GALLE: The economic crisis in Sri Lanka has brought the country to a standstill. There's a shortage of essential items like fuel, medicine, and food. The president has resigned.
Despite the hardships, cricket goes on uninterrupted.
The first Test between Pakistan and Sri Lanka gets underway in Galle on Saturday.
Last weekend, as Australia played the second Test in Galle, protesters outside the stadium called for the ouster of Sri Lankan President Gotabaya Rajapaksa. An even bigger protest took place in the capital Colombo, less than one kilometer from the hotel where Pakistan's team was staying.
No protester or political party objected to cricket being played while the country was burning.
Everyone knows that cricket is essential for a country that is in a severe shortage of foreign exchange.
The Australian tour brought an estimated USD 2 million to Sri Lanka Cricket. The tourism industry also benefited with hundreds of Australian fans turning up for the matches that ended in a 1-1 draw.
While the Pakistan series will not generate as much as revenue, it needs to go on for several reasons. Sri Lanka is set to host the Asia Cup later next month and the cricket board and the government are doing their best to ensure the tournament remains on the island without being shifted to the United Arab Emirates.
Like the Australian series, the Asia Cup will make SLC richer by several million dollars and more tourists are expected to make the trip to witness one of the best rivalries in sports: India versus Pakistan.
The security detail of Pakistan had warned the team to cancel its training session in Colombo earlier this week as there was civil unrest in the capital. There are moves to shift next week's second test from Colombo to Galle.

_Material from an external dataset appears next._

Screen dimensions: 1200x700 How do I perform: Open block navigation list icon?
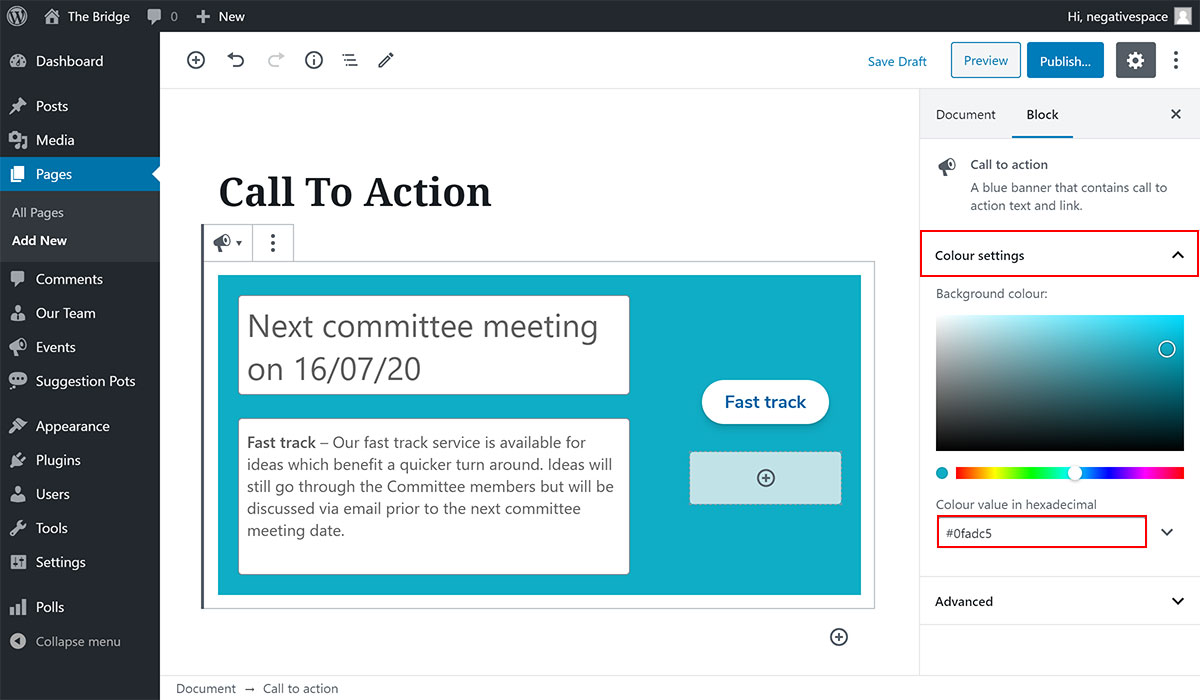[x=350, y=60]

''When we landed the situation was different but the Sri Lankan board and the security looked after us and that was helpful,'' Pakistan captain Babar Azam told reporters. ''We didn't feel that anything could hurt us. We had a good practice game in Colombo and we are looking forward to the series.'' Sri Lanka had won the second test against Australia by an innings and 39 runs having lost the first game by 10 wickets. Spin played a big role in that win earlier this week and skipper Dimuth Karunaratne expected a tougher contest against Pakistan.
''They're a different team. They are good against the spin. They have done well here on previous tours,'' Karunaratne said.
These are two evenly balanced teams with Pakistan No. 6 in ICC Test Rankings and Sri Lanka one spot lower.
Sri Lanka will be without opening batsman Pathum Nissanka after he tested positive for COVID-19; he's expected to be replaced by Oshada Fernando. Dhananjaya de Silva returns after having missed the second test against Australia also due to COVID. He's expected to replace Kamindu Mendis, who made a half-century on his debut.
For Pakistan, leg-spinner Yasir Shah is likely to make a comeback in the first test. The 36-year-old hasn't played international cricket in a year due to injuries. He would be quite a handful in these conditions having picked up 24 wickets in the three test series when Pakistan last toured here in 2015.